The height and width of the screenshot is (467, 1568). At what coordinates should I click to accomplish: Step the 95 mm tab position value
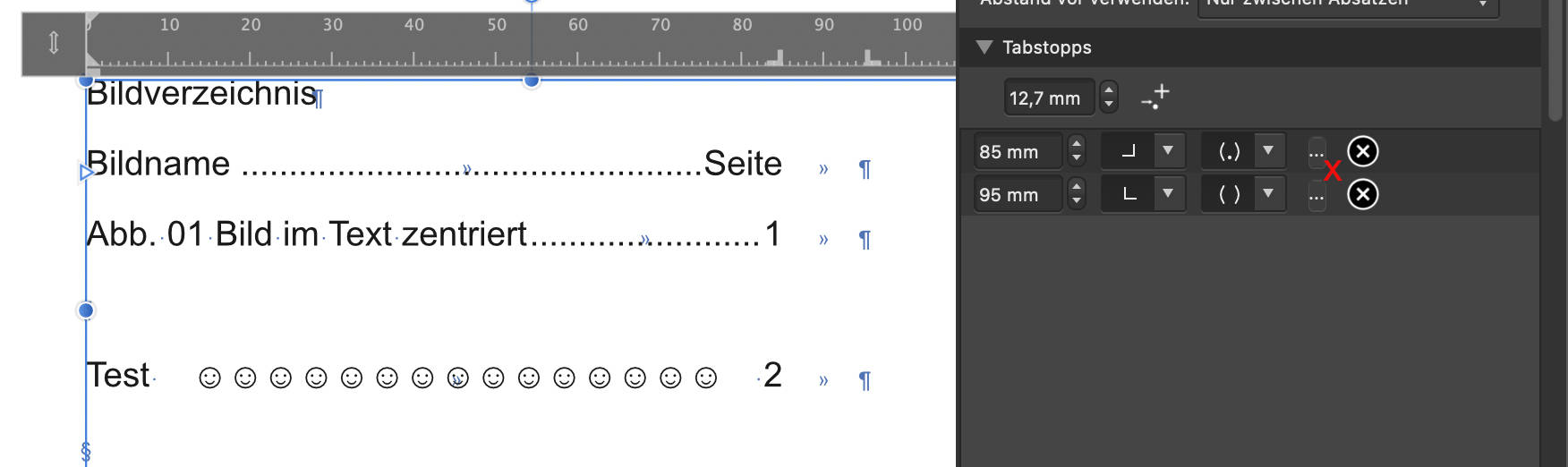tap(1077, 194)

■ ■ ■ ■

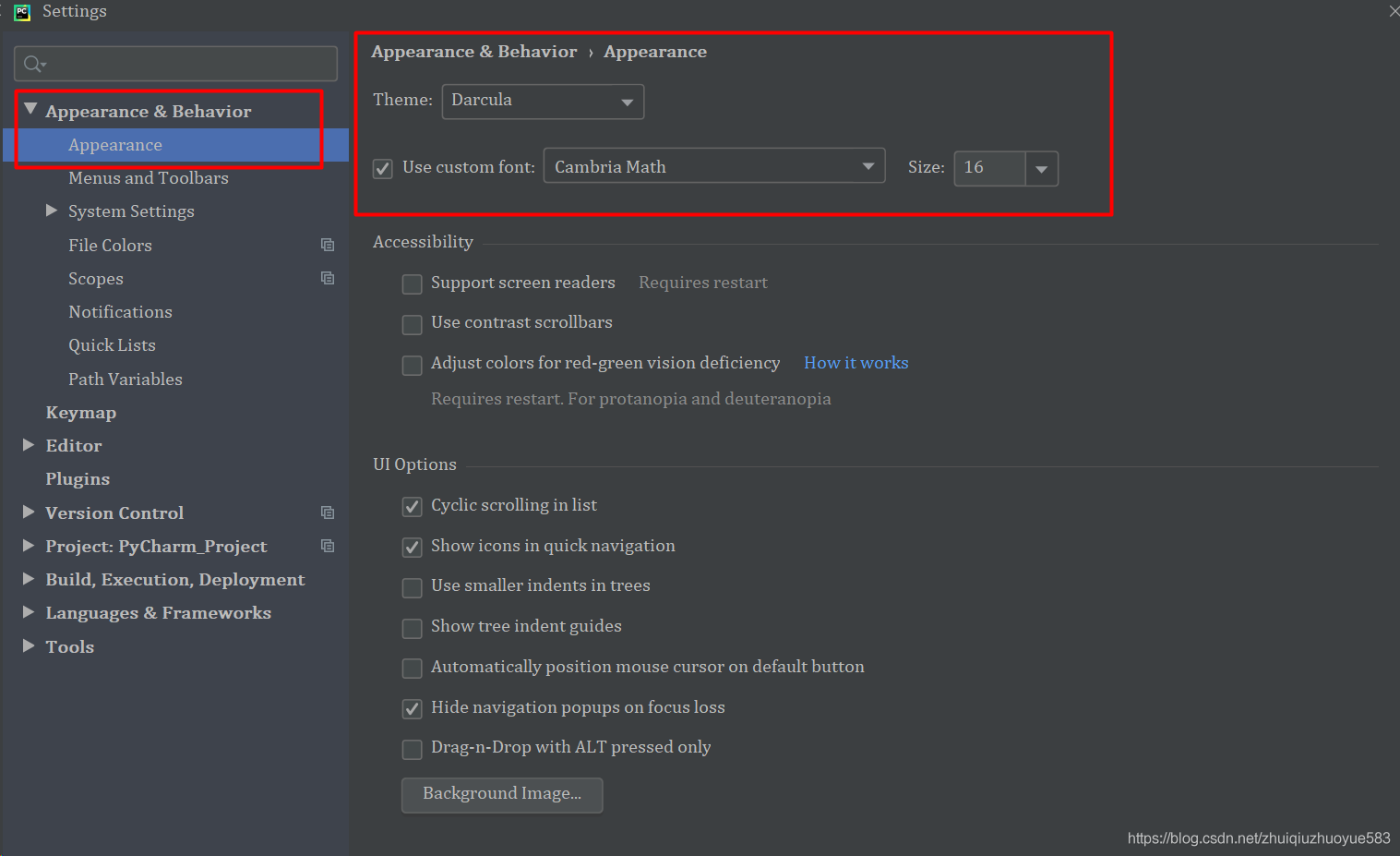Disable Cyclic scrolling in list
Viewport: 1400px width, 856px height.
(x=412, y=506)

■ ■ ■ ■

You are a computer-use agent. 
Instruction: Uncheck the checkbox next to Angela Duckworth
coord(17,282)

■ ■ ■ ■

Show every line of the entries above that contains the string "width", treating case as significant.

Response to this task>
The height and width of the screenshot is (467, 1568). At what coordinates should I click to accomplish: Step the 95 mm tab position value
Viewport: 1400px width, 856px height.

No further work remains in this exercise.